Oooh boy. She was such a new skater, and her skills so under-developed, we worried that she’d be devastated by not making the team… But we showed up for tryouts a few weeks later anyway, and to everyone’s surprise (except Paisley’s), her enthusiasm and dedication-to-improving earned her a spot on the youngest division, the Tootsy Rollers (ages 8 through 11 or 12). After the initial shock of realizing we were now locked into Friday night practices for the entire school year, we were immediately faced with the next big challenge: coming up with her derby name. This was WAY more difficult than the fishnet stocking conversation…

You see, each skater in the entire world has their very own, unique roller derby name, most of which incorporate puns or plays on words (and most of which are completely inappropriate for an 8yo child). After weeks of agonizing over names and checking them against the international database of roller derby names (yes, it exists!*), feeling like we were naming our “unborn baby” all over again, our little ball of energy came to be known as LYKA LIVEWIRE (Ha! Don’t you LOVE that??). Her derby number: 100 Amps (contrary to popular opinion, it’s not the volts that’ll kill you; it’s the amps – and 100 amps is more than enough to do the job.). Can you tell we had fun with this?!

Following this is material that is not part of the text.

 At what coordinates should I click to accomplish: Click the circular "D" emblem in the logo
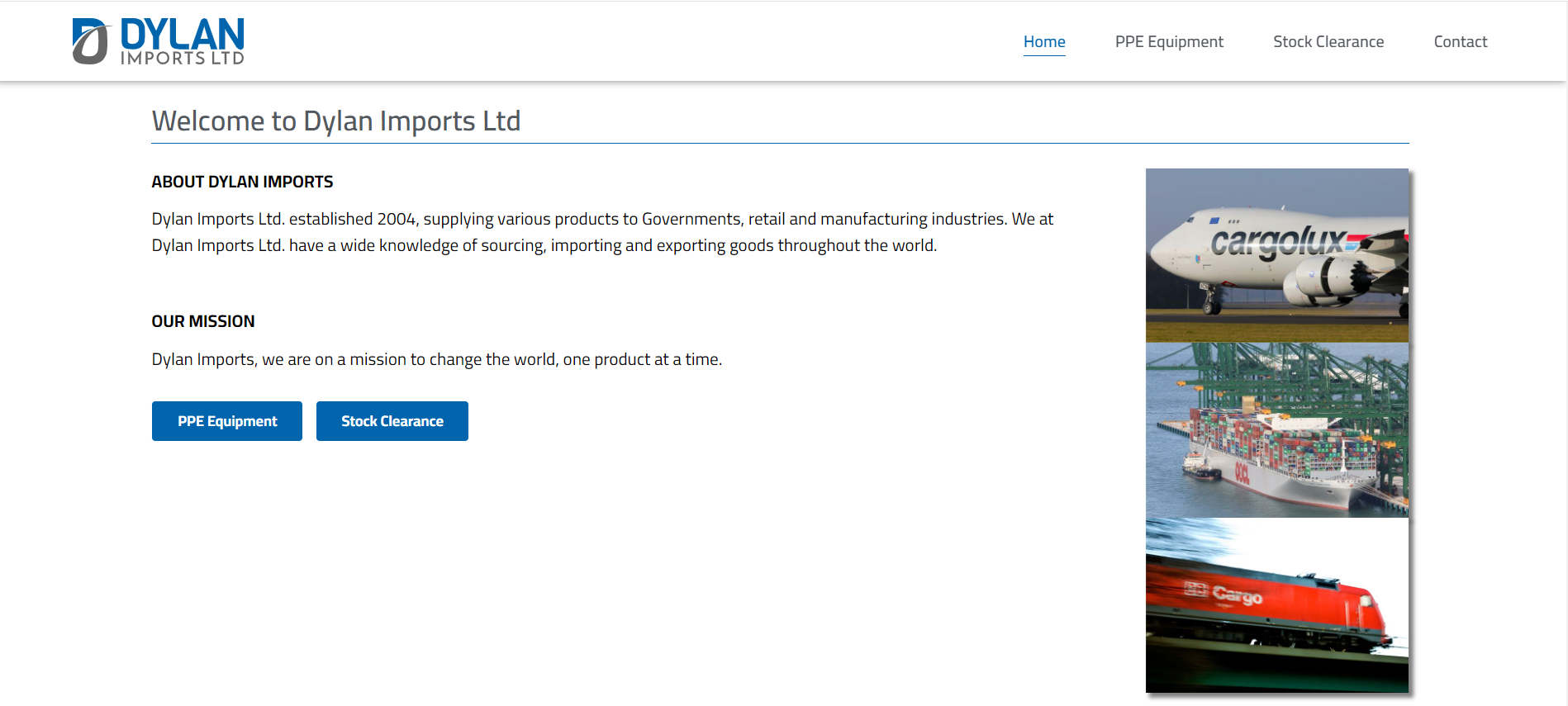88,40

After several weeks of training together, the Tootsy Rollers were broken up into two teams in order to hold scrimmages and bouts (the youngest skaters don’t travel or compete with visiting derby leagues). The team divisions are completely arbitrary and all the girls skate and practice together as “one team,” but Paisley was quite thrilled to be assigned to the Orange Crush (as opposed to the Turquoise Terrors), and has slowly adapted her entire wardrobe – and even mine – into shades of black and orange in solidarity with her new team (Me: Paisley, you need a new rain coat. What color do you want? Her: Orange. Me: They don’t have orange. Her: Then black. Me: I’m getting a pedicure today! What color should I paint my toes?? Her: Neon orange. Me: Really?! Her: Duh! Please note: Yes, I painted my toes orange.).

Lyka Livewire

Lyka Livewire leads her team, the Orange Crush, on their victory lap at her first big roller derby bout! (December 2011)

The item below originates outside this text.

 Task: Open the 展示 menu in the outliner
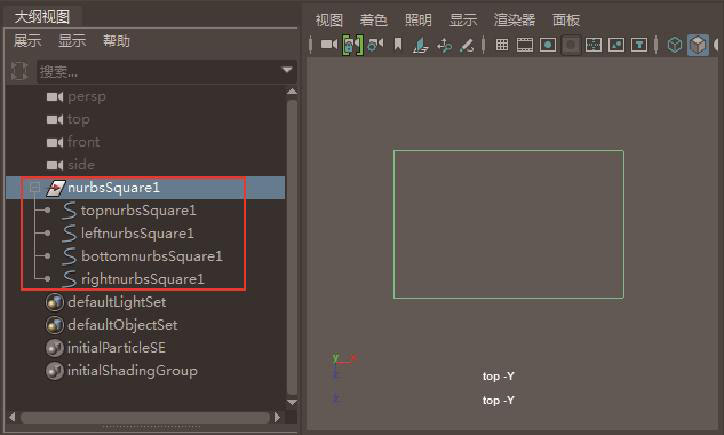[x=27, y=41]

And even though orange is perhaps not my favorite color of the rainbow (I’m a Spring, not an Autumn), I must admit, I, too, have an “Orange Crush.” I’ve grown to love roller derby and Paisley’s all-encompassing fervor for all things orange. I never expected roller derby, of all things, to become such a positive influence on my daughter. When she falls, she gets right back up and keeps going. That, in itself, would be enough of a life lesson for me: if she can just adapt that same attitude when confronting any challenge that life throws at her, then mission accomplished! When any skater gets hurt on the track, everyone takes a knee, and waits with baited breath until their teammate gets back up again; at which point they all applaud and cheer. Even the older, teenaged girls, in all their fishnet stocking glory (though, to be fair, those stockings are usually worn over a fun-colored pair of opaque tights – they flash very little skin), are also incredibly polite. I know, crazy, right?? But, really: they look the grown-ups around them in the eyes with confidence, not cockiness; they call each other out when they hear name calling or disparaging remarks about other girls; and they actually say sorry and move when they notice they’re in your way or blocking your view (!!). These are the kinds of role models I want for my daughter, even if pink- or red-dyed hair come with the bargain.

Yes, before I know it, Paisley will be old enough to transition from the Orange Crush to either the pink-themed Poison Skid’les or the red-themed Evil Angels. And our orange-tinted world will go the way of her Princess Phase…

Oh…

Know what? If she wants to wear her neon-orange hoodie sweatshirt to her next piano recital? So be it…

But fishnet stockings?? It ain’t gonna happen.

*After perusing the International Rollergirls’ Master Roster, I’d love to hear what your roller derby name would be!